Rise of the Hybrids is actually the merging of four of Nike's Air Max technologies (Air Max 90, 95, 97, and women's Footscape) to form the new Air Max 360. And I think I know the reason for this sudden "emerging" in hybridness (can I say that? Well I just did).

Now, I don't know about you all, but I'm well behind in Nikeology. I'm beginning to feel that all Nike's Air or Max or Moto or Skate or Blah shoe lines only resonate within the company, and not exactly within the consumers. Given, they have cool commercials. They have cool shoes. But when the common street athlete hits the store looking for a new pair of digs, Nike fails to be recognized as the perfect "sports" shoe: there are just too many types to choose from, they are just too flashy, and some other brand name shoe is probably better for such and such reason.

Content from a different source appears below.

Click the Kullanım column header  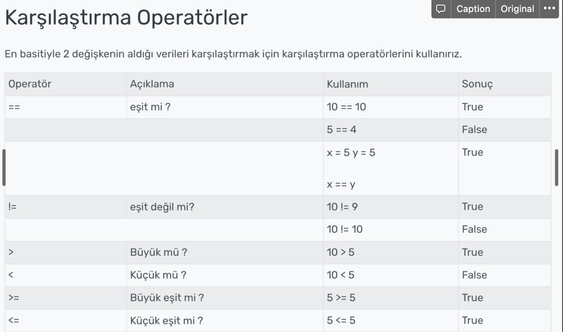(x=391, y=84)

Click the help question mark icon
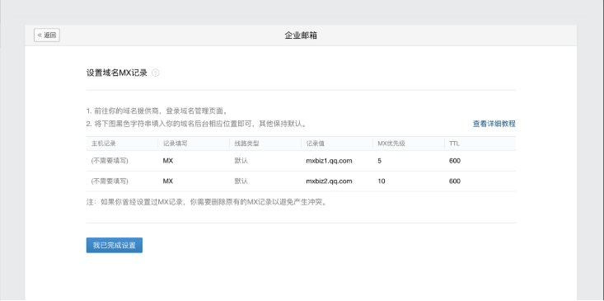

You don't know what to buy, and moreover, a store clerk will probably counsel you to buy Saucony or Adidas for your "specific" needs. Ouch, Nike, ouch. You lost your specificity. A basic marketing law: When you broaden a category too much, you lose your ability to be the "specialist" in that category. Thank you Al Ries.

Now I hope that this "hybrid" merge idea is something that's bound to bring a solution to that. I Nike's Rise is actually the rise of less variety, more specificity. If that's the case, I say it's the rise of a good idea.